In short, over the span of 10 years one gets a certain feel for the “community” that gathers around this little project. And yet I am forever surprised by the breadth of interests, and challenged by the new questions and even disagreements that arise in the course of conversation. There is always lots to learn.

So, in the spirit of helping us know even more about the community that continues to gather around our words each week, I make a special plea that you take the time to fill out the survey included in this week’s issue.

It will help us in a number of ways. One way certainly is that it will enable us to more finely profile our readership for advertisers, which will allow us to broaden the type and number of advertisers, which, in turn, will make it easier to keep the old boat afloat.

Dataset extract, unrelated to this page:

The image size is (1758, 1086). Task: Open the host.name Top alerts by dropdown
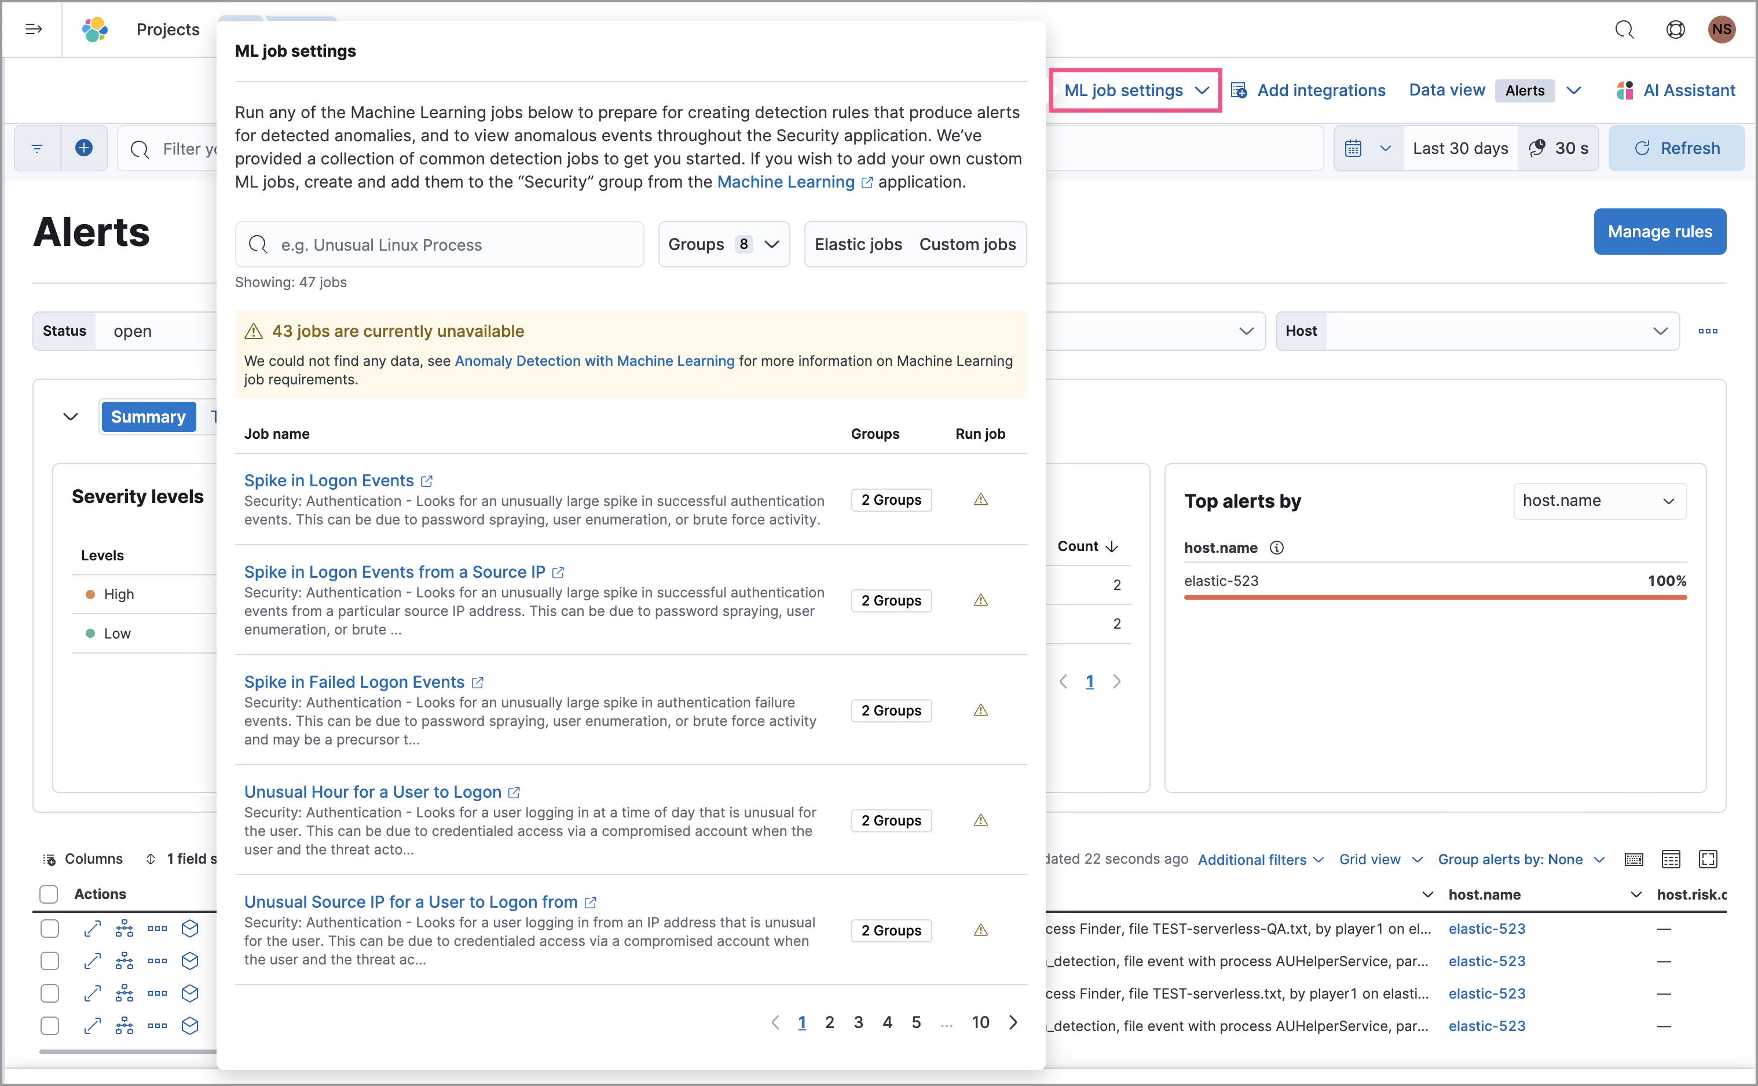[x=1599, y=501]
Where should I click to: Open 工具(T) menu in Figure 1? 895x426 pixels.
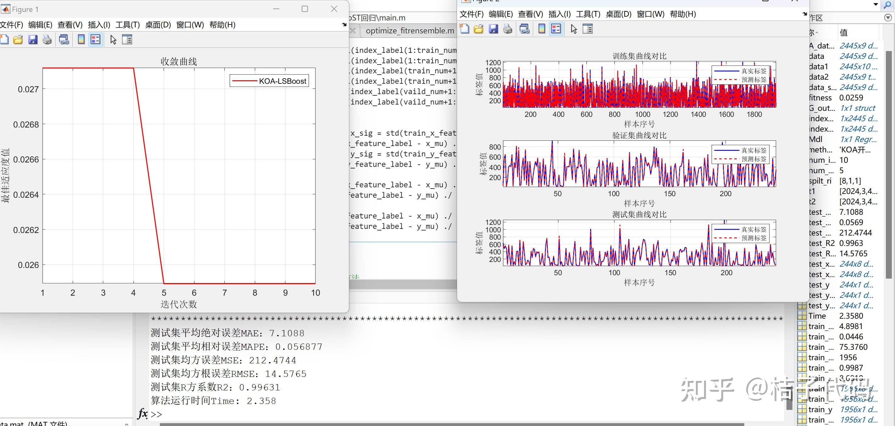(x=128, y=25)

More important to us in the editorial department will be your answers to other questions of content, about what you find interesting in your own lives, how you spend your time and what you think about some of the burning contemporary issues.

~ ~ ~

When I first arrived here, Tom Fox, then editor and now publisher, told me that NCR in some ways had a life of its own, that it had a more distinctive character than any other publication I might have written for in the past, and that it was always changing and gathering in new interests and new people. That around the core passions of the paper, listed above, the community was always renewing itself, discovering new issues, new concerns, new joys and new things to celebrate. Help us to understand better what it is today that amazes you, that gives you hope, that concerns or worries you. Help us to know how we can better be of service.